Stefan Reuyss, Sowitra: "Firmen müssen sich von der Idee des fürsorgefreien Beschäftigten verabschieden."
Foto: Privat

REUYSS: In vielen Firmen ist es noch ein Tabu, darüber zu sprechen. Fotos von seinen Kindern stellt man sich gerne auf den Schreibtisch, ein Bild eines kranken Angehörigen dagegen nicht. Pflege und die Vereinbarkeit mit dem Beruf führen leider immer noch ein Schattendasein. Außerdem fehlt es bei vielen Personalverantwortlichen an Wissen und Umsetzungsideen. Auch an ihrer Unternehmenskultur müssen viele noch arbeiten.

CW: Wie lässt sich das ändern?

REUYSS: Indem darüber gesprochen wird - mit Artikeln in der Mitarbeiterzeitung, dem Intranet oder indem Experten zu Vorträgen eingeladen werden. Unternehmen und ihre Mitarbeiter können sich so mit dem Thema vertraut machen, denn es betrifft in Zukunft immer mehr Arbeitnehmer. Firmen müssen sich von der Idee des fürsorgefreien Beschäftigten verabschieden. Es gibt bald nur noch wenige Mitarbeiter in der mittleren Lebensphase, die sich weder um eigene Kinder noch um Angehörige kümmern müssen.

CW: Sollten Betroffene mit ihren Kollegen und dem Chef darüber sprechen?

REUYSS: Ich halte es für die bessere Lösung, offen darüber zu sprechen, auch wenn es viele ungern tun. Oftmals bemerken die Vorgesetzten sowieso die Veränderung, beispielsweise wenn Fehlzeiten zunehmen oder die Arbeitsleistung nachlässt. Auch das Risiko, selbst krank zu werden, steigt für die Pflegenden.

CW: Welche Schlüsse und Empfehlungen konnten Sie aus ihrer Studie ableiten?

REUYSS: Drei Handlungsfelder haben sich herauskristallisiert: Arbeitszeit, Unternehmens- und Arbeitskultur sowie Arbeitsorganisation. Die wenigsten möchten ihren Beruf aufgeben und sich ganz der Pflege widmen. Viele sagten uns, dass der Betrieb für sie als sozialer Ort sehr wichtig ist. Viele können es sich auch finanziell nicht leisten, ganz aus dem Berufsleben auszusteigen. Daher wünschen sie sich mehr Einfluss auf die Arbeitszeitgestaltung, so dass sie beispielsweise Arbeitsbeginn und Ende frei wählen und bei Bedarf ihre Arbeitszeiten reduzieren können. Auch Verständnis von Vorgesetzten und der Kollegen ist von hoher Bedeutung.

CW: Gerade in der IT-Branche wird von vielen Arbeitnehmern erwartet, sehr flexibel und auch außerhalb der Bürozeiten erreichbar zu sein. Was empfehlen Sie in diesen Fällen?

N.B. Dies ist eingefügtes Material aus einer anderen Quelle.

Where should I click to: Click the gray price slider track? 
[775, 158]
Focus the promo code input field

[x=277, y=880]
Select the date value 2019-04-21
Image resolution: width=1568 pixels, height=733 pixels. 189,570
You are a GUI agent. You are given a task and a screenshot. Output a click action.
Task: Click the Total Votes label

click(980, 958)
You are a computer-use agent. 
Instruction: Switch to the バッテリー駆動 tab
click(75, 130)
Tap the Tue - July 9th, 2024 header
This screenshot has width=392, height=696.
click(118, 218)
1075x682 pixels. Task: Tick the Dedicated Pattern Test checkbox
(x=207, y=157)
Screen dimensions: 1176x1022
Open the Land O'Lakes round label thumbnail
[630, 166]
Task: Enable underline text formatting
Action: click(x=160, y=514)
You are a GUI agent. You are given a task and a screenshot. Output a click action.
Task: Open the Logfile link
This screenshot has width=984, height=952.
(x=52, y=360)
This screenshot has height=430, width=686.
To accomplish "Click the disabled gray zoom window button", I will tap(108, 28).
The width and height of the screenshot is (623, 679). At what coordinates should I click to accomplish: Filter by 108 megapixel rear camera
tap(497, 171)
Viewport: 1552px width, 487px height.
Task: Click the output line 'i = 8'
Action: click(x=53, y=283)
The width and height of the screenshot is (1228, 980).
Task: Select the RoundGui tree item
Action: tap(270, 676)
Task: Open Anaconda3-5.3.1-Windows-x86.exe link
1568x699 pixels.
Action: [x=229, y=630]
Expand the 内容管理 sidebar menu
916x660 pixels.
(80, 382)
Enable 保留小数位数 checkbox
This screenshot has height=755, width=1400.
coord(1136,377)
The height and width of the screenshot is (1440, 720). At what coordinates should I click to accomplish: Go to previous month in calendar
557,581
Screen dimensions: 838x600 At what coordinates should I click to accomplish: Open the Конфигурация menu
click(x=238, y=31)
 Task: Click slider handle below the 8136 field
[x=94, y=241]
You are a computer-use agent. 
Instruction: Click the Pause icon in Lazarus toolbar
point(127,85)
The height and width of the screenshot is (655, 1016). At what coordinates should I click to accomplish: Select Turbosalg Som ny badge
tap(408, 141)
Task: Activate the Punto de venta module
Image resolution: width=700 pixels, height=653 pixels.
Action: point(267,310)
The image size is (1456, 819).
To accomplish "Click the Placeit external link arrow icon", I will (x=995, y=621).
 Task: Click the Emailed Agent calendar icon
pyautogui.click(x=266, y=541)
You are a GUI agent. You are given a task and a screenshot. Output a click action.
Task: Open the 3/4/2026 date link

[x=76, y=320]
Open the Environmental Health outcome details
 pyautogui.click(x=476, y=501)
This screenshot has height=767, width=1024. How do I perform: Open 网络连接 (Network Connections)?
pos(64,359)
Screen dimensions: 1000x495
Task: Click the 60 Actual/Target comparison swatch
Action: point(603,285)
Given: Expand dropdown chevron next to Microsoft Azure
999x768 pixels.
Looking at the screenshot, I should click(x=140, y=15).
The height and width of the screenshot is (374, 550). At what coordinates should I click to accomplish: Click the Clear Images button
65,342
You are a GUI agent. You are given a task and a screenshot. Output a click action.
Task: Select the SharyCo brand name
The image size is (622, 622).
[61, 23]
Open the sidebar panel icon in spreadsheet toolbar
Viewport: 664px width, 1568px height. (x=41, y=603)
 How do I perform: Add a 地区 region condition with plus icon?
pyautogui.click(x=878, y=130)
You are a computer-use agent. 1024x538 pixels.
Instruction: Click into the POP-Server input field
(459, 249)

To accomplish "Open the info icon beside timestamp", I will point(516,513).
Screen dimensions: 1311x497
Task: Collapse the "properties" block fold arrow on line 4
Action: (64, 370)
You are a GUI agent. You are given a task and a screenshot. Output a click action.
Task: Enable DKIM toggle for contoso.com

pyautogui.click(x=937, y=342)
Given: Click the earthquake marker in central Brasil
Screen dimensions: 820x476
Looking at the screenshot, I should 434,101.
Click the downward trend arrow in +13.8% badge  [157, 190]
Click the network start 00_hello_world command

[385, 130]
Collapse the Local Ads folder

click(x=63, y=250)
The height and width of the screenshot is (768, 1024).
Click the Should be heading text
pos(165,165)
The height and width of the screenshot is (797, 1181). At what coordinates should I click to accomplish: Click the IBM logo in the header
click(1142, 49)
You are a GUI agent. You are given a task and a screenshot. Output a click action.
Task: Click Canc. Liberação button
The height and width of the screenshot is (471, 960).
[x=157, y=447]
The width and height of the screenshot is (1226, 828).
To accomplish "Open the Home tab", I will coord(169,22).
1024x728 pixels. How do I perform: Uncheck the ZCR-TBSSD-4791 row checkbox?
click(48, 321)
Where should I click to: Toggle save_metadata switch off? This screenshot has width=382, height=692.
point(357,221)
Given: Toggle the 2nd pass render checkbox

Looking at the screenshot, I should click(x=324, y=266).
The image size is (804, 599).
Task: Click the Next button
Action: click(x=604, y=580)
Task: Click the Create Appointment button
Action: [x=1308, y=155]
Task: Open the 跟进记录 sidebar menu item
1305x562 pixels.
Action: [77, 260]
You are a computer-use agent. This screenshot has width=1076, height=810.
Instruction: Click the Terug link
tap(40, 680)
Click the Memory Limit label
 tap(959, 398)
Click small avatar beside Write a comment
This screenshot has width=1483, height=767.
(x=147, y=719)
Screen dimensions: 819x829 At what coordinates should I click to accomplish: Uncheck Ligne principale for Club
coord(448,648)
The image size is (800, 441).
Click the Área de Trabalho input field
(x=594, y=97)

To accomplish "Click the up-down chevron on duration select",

REUYSS: Wir müssen uns sowohl von der Anwesenheitskultur als auch von der ständigen Verfügbarkeit verabschieden. Vielmehr sind Planbarkeit und verlässliche Arbeitszeiten wichtig. Mitarbeiter brauchen auch mehr Gestaltungsspielraum bei den Arbeitsinhalten. So haben sich in unserer Studie einige Führungskräfte dafür entschieden, Leitungsaufgaben wie die Personalführung abzugeben, da sie schon in der Pflege viele Aufgaben managen müssen und sich nicht noch um das Personal kümmern konnten. So ein Angebot verschiedener Maßnahmen ist ein guter Weg, um den Betroffenen Beruf und Pflege zu ermöglichen. Viele Beschäftigte können es sich auch finanziell nicht leisten, ganz aus dem Berufsleben auszusteigen.

CW: Ist Pflege eine klassische Aufgabe von Frauen?

REUYSS: Zwei Drittel der Pflege werden momentan von Frauen geleistet. Doch das ändert sich langsam, der Anteil der Männer steigt stetig an. (Ingrid Weidner)

Kompakte Informationsquelle

Der kürzlich erschienene Ratgeber "Eltern unterstützen, pflegen, versorgen" beantwortet sachlich knapp und übersichtlich alle wichtigen Fragen rund um das Thema Pflege. Gerade wenn die erwachsenen Kinder plötzlich aufgrund einer Erkrankung ihrer Eltern mit all den neuen Fragen konfrontiert werden, können sie dort nachlesen und finden viele weiterführende Adressen und Beratungsstellen. Übersichtlich aufbereitete Adress- sowie Stichwortverzeichnisse erleichtern die schnelle Suche. Auch neue Änderungen der Pflegereform haben die Autorinnen eingearbeitet. Durch das übersichtliche Layout können Interessierte ganz leicht querlesen und bei Bedarf einzelne Kapitel vertiefen.

Katharina Henrich, Aline Klett: Eltern unterstützen, pflegen, versorgen. Stiftung Warentest, Berlin 2012, 255 Seiten, 19,90 Euro.